DAKAR (Reuters) ? Street protests spread through towns across Senegal overnight on Saturday after a top legal body said President Abdoulaye Wade had the right to run for a third term in elections next month.
Local television said one policeman died from head injuries after clashes in the capital Dakar. Reuters reporters saw youths set fire to tires and overturn cars after a ruling of the West African country's Constitutional Council late on Friday night.
Rivals to 85-year-old Wade say the constitution sets an upper limit of two terms on the president. Wade, who came to power in 2000 and was re-elected in 2007, has argued his first term pre-dated the 2001 amendment establishing the limit.
Senegal's Constitutional Council validated his candidacy and that of 13 rivals for the February 26 vote but turned down the presidential bid of world music star Youssou N'Dour, saying he had not gathered the required 10,000 signatures of support.
N'Dour called on his supporters to prevent the elections from going ahead.
"We will never allow Abdoulaye Wade to take part in the election," he said, speaking on his own TFM television channel.
"The decision to keep me out had nothing to do with the law. It was a political decision and we will reply with a political decision," he said, without giving further details.
Senegal is the only country in mainland West Africa to have not had a coup since the end of the colonial era. February's poll, and a possible run-off a few weeks later, are seen as major test of social peace in the predominantly Muslim country.
WADE URGES CALM
One witness said a police station in the central town of Kaolack had been ransacked, while state radio said the local headquarters of Wade's liberal PDS had been burned down. Street protests were also reported in the towns of Thies and Mbour.
"Wade has no right to a third term and the people will resist this," Moustapha Niasse, a former prime minister for Wade who is now challenging him for the presidency, said.
Wade appeared on state television and made an appeal for calm, promising that the elections would be free and fair.

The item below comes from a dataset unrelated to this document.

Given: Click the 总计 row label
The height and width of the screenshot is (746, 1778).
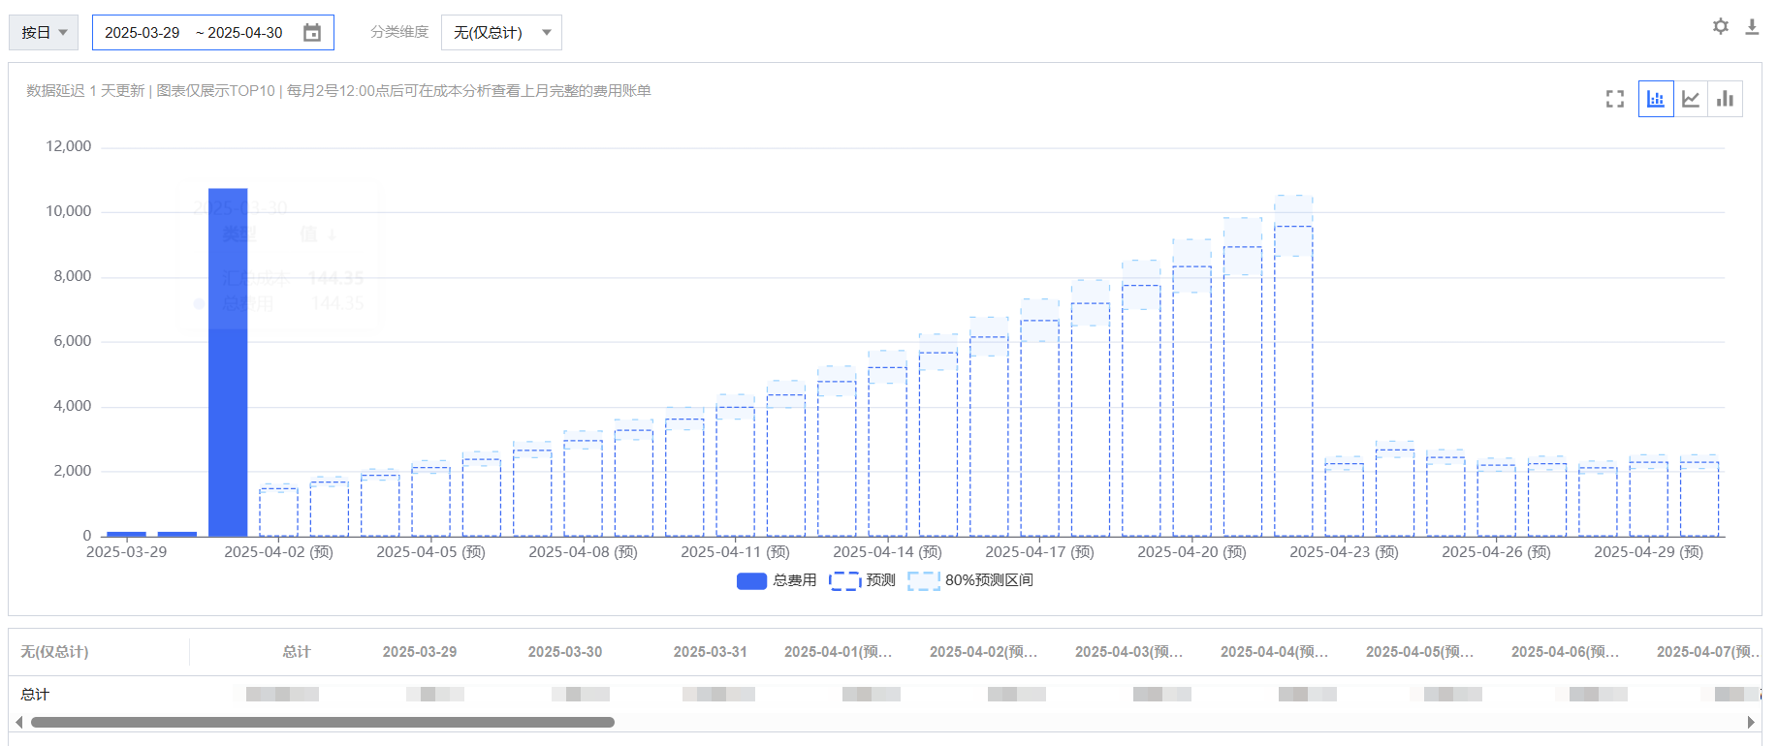Looking at the screenshot, I should [x=35, y=695].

"Stop these displays of petulance which will lead to nothing," he said. "The electoral campaign will be open. There will be no restrictions on freedom."
The Council validated 13 other candidates including Socialist Party leader Ousmane Tanor Dieng, Niasse and two other ex-prime ministers - Idrissa Seck and Macky Sall.
Its five judges, all selected by Wade, said authorities had been unable to identify around 4,000 of some 12,000 signatures gathered by N'Dour, meaning his candidacy was invalid.
"We are here to protest against Wade," Yero Toure, a 26-year-old student at an opposition rally of a couple of thousand people in central Dakar before the ruling. "If they don't reject him the people will rise up against him."
Critics say that Wade, who spent 26 years in opposition to Socialist rule, has done nothing during his 12 years in power to alleviate poverty in a country where formal employment is scarce, and has dragged his heels on tackling official graft.
Wade points to spending on education and infrastructure projects such as roadbuilding as proof of progress towards turning Senegal into an emerging market country and a trade hub.
His candidacy has raised eyebrows abroad. The senior U.S. State Department official for Africa, William Fitzgerald, told French RFI radio this month Washington viewed it as "a bit regrettable".
"From our point of view it was the right moment to go into retirement, to protect and support a good transition - democratically, peacefully, safely," Fitzgerald said.